El surrealismo de la huida
Surrealismo. Un judío polaco, escoltado desde la cocina, se ‘colaba’ en un grupo de amigos cualquiera. No compartía idioma, pero sonreía, brindaba. “Si temblaba demasiado, se le ponían un par de whiskys”, apostilla Martínez de Vicente.
“El refugiado podía llegar a horas intempestivas hasta el portal del Paseo de la Castellana número 12. Margarita Taylor los acogía amistosamente en su vivienda encima del local. Allí los aprovisionaba de ropa, comida y dinero facilitado por la Cruz Roja británica, ligada a la norteamericana y en asociación directa con el Comité de Caridad, organizado por la esposa del embajador, que llegó a recaudar siete mil libras”, se especifica en “La clave Embassy”.

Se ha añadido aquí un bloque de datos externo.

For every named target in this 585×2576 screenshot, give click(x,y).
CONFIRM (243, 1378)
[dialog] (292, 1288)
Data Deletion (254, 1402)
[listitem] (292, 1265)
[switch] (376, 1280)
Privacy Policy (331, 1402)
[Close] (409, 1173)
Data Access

El día elegido bajaban por la escalera común, conectada con la cocina. “Entera y sin flaquear un instante, Margarita los despedía a todos en la puerta con un God bless you. Ya en la trastienda, el hombre quedaba a la espera de que algún cómplice lo colara para unirlo a los demás amigos estratégicamente colocados entre el público”.
El desfile de la victoria
La atención de Margarita fue exquisita, extranjera, británica. Y eso atrajo. Mucho. Esta amabilidad la disfrutaban a diario quienes no debían sospechar. En los desfiles de la victoria franquista, la dueña de Embassy abría la balconada de su domicilio a los gerifaltes del régimen. Víctima y verdugo ya no sólo habían compartido salón de té, también casa.
Fueron varios años. Martínez Alonso, el médico, traía cada vez más refugiados. Con falsos diagnósticos médicos, los liberaba del campo de concentración de Miranda de Ebro. Hasta que fue demasiado sospechoso y se trasladó a Londres, perseguido por la Gestapo. Años más tarde, tanto Reino Unido como Polonia le condecorarían con sus mejores galardones. Después, silencio. De Margarita, de Lalo, del resto de agentes británicos.
Este relato quedó ocultó en las páginas de un diario escrito a pluma. Hasta que Patricia Martínez de Vicente lo rescató de una estantería medio abandonada en un piso del barrio de Chamberí. Todavía se puede imaginar al refugiado errante entre el humo y los copazos, a pesar de que Embassy ya sea mucho más que aquellos sesenta metros cuadrados y de que sólo permanezcan el dandismo y los bon vivants de aquella historia de clandestinidad y guerra al totalitarismo.